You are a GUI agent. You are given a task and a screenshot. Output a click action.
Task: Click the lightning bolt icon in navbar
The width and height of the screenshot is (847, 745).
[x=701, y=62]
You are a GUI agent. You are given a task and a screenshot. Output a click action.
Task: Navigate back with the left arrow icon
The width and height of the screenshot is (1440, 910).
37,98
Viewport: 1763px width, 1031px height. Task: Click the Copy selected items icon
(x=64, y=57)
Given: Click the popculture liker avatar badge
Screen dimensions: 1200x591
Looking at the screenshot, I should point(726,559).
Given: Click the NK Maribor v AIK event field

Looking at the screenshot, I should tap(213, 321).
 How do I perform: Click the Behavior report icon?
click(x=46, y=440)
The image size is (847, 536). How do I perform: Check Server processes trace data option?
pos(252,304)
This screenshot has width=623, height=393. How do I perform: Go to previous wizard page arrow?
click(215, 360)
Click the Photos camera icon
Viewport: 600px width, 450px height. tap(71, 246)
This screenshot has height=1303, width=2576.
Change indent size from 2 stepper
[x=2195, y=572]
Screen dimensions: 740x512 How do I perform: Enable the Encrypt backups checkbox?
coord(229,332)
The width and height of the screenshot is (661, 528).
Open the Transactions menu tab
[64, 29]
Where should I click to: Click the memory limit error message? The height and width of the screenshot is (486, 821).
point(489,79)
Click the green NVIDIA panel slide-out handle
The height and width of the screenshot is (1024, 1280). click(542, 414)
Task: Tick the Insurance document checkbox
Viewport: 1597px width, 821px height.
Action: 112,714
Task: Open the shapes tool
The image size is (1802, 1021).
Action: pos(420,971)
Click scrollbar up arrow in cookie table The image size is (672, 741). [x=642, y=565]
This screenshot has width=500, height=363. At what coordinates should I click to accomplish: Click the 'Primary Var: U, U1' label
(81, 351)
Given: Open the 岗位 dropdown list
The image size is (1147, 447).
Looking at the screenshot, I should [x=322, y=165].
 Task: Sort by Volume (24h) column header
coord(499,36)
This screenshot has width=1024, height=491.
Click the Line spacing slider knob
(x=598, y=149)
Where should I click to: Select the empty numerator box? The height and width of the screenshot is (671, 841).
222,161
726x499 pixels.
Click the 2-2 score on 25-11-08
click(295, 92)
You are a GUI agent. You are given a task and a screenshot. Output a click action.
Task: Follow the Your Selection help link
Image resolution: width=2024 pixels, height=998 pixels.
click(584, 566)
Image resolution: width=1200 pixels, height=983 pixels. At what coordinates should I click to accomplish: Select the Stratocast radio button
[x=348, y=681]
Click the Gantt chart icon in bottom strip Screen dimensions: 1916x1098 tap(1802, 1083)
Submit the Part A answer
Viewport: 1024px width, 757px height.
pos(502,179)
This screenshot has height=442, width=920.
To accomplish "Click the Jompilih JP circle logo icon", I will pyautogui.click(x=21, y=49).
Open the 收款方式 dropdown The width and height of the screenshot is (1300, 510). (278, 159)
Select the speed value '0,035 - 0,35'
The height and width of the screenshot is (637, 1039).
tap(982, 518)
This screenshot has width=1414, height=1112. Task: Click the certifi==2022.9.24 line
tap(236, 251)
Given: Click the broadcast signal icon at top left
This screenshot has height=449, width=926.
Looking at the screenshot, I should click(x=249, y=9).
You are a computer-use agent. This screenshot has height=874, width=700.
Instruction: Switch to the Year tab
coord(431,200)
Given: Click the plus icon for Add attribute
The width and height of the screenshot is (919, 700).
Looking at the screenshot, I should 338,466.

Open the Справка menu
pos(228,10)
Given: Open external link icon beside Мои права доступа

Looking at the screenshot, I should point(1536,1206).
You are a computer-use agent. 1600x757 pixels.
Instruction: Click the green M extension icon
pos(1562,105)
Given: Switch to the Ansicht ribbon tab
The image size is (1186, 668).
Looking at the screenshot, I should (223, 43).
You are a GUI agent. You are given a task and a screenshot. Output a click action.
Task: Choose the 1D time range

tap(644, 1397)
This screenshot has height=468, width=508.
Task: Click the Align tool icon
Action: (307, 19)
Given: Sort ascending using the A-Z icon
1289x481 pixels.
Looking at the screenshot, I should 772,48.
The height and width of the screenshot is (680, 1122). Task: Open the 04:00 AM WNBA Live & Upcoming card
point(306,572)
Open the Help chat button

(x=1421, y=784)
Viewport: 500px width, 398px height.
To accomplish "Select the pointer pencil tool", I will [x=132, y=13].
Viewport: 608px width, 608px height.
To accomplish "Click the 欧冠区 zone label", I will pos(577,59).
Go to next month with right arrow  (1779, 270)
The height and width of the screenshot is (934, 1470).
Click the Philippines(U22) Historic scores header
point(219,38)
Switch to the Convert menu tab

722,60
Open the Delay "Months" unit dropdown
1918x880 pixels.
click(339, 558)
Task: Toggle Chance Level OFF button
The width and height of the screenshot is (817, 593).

........

Task details: Starting with the first entry and ending with the last, give all of them again unchanged.

Response:
You are a GUI agent. You are given a task and a screenshot. Output a click action.
Task: Click the lightning bolt icon in navbar
The width and height of the screenshot is (847, 745).
[x=701, y=62]
You are a GUI agent. You are given a task and a screenshot. Output a click action.
Task: Navigate back with the left arrow icon
The width and height of the screenshot is (1440, 910).
37,98
Viewport: 1763px width, 1031px height. Task: Click the Copy selected items icon
(x=64, y=57)
Given: Click the popculture liker avatar badge
Screen dimensions: 1200x591
Looking at the screenshot, I should point(726,559).
Given: Click the NK Maribor v AIK event field

Looking at the screenshot, I should tap(213, 321).
 How do I perform: Click the Behavior report icon?
click(x=46, y=440)
The image size is (847, 536). How do I perform: Check Server processes trace data option?
pos(252,304)
This screenshot has width=623, height=393. How do I perform: Go to previous wizard page arrow?
click(215, 360)
Click the Photos camera icon
Viewport: 600px width, 450px height. tap(71, 246)
This screenshot has height=1303, width=2576.
Change indent size from 2 stepper
[x=2195, y=572]
Screen dimensions: 740x512 How do I perform: Enable the Encrypt backups checkbox?
coord(229,332)
The width and height of the screenshot is (661, 528).
Open the Transactions menu tab
[64, 29]
Where should I click to: Click the memory limit error message? The height and width of the screenshot is (486, 821).
point(489,79)
Click the green NVIDIA panel slide-out handle
The height and width of the screenshot is (1024, 1280). click(542, 414)
Task: Tick the Insurance document checkbox
Viewport: 1597px width, 821px height.
Action: 112,714
Task: Open the shapes tool
The image size is (1802, 1021).
Action: pos(420,971)
Click scrollbar up arrow in cookie table The image size is (672, 741). [x=642, y=565]
This screenshot has width=500, height=363. At what coordinates should I click to accomplish: Click the 'Primary Var: U, U1' label
(81, 351)
Given: Open the 岗位 dropdown list
The image size is (1147, 447).
Looking at the screenshot, I should [x=322, y=165].
 Task: Sort by Volume (24h) column header
coord(499,36)
This screenshot has width=1024, height=491.
Click the Line spacing slider knob
(x=598, y=149)
Where should I click to: Select the empty numerator box? The height and width of the screenshot is (671, 841).
222,161
726x499 pixels.
Click the 2-2 score on 25-11-08
click(295, 92)
You are a GUI agent. You are given a task and a screenshot. Output a click action.
Task: Follow the Your Selection help link
Image resolution: width=2024 pixels, height=998 pixels.
click(584, 566)
Image resolution: width=1200 pixels, height=983 pixels. At what coordinates should I click to accomplish: Select the Stratocast radio button
[x=348, y=681]
Click the Gantt chart icon in bottom strip Screen dimensions: 1916x1098 tap(1802, 1083)
Submit the Part A answer
Viewport: 1024px width, 757px height.
pos(502,179)
This screenshot has height=442, width=920.
To accomplish "Click the Jompilih JP circle logo icon", I will pyautogui.click(x=21, y=49).
Open the 收款方式 dropdown The width and height of the screenshot is (1300, 510). (278, 159)
Select the speed value '0,035 - 0,35'
The height and width of the screenshot is (637, 1039).
tap(982, 518)
This screenshot has width=1414, height=1112. Task: Click the certifi==2022.9.24 line
tap(236, 251)
Given: Click the broadcast signal icon at top left
This screenshot has height=449, width=926.
Looking at the screenshot, I should click(x=249, y=9).
You are a computer-use agent. This screenshot has height=874, width=700.
Instruction: Switch to the Year tab
coord(431,200)
Given: Click the plus icon for Add attribute
The width and height of the screenshot is (919, 700).
Looking at the screenshot, I should 338,466.

Open the Справка menu
pos(228,10)
Given: Open external link icon beside Мои права доступа

Looking at the screenshot, I should point(1536,1206).
You are a computer-use agent. 1600x757 pixels.
Instruction: Click the green M extension icon
pos(1562,105)
Given: Switch to the Ansicht ribbon tab
The image size is (1186, 668).
Looking at the screenshot, I should (223, 43).
You are a GUI agent. You are given a task and a screenshot. Output a click action.
Task: Choose the 1D time range

tap(644, 1397)
This screenshot has height=468, width=508.
Task: Click the Align tool icon
Action: (307, 19)
Given: Sort ascending using the A-Z icon
1289x481 pixels.
Looking at the screenshot, I should 772,48.
The height and width of the screenshot is (680, 1122). Task: Open the 04:00 AM WNBA Live & Upcoming card
point(306,572)
Open the Help chat button

(x=1421, y=784)
Viewport: 500px width, 398px height.
To accomplish "Select the pointer pencil tool", I will [x=132, y=13].
Viewport: 608px width, 608px height.
To accomplish "Click the 欧冠区 zone label", I will pos(577,59).
Go to next month with right arrow  (1779, 270)
The height and width of the screenshot is (934, 1470).
Click the Philippines(U22) Historic scores header
point(219,38)
Switch to the Convert menu tab

722,60
Open the Delay "Months" unit dropdown
1918x880 pixels.
click(339, 558)
Task: Toggle Chance Level OFF button
The width and height of the screenshot is (817, 593).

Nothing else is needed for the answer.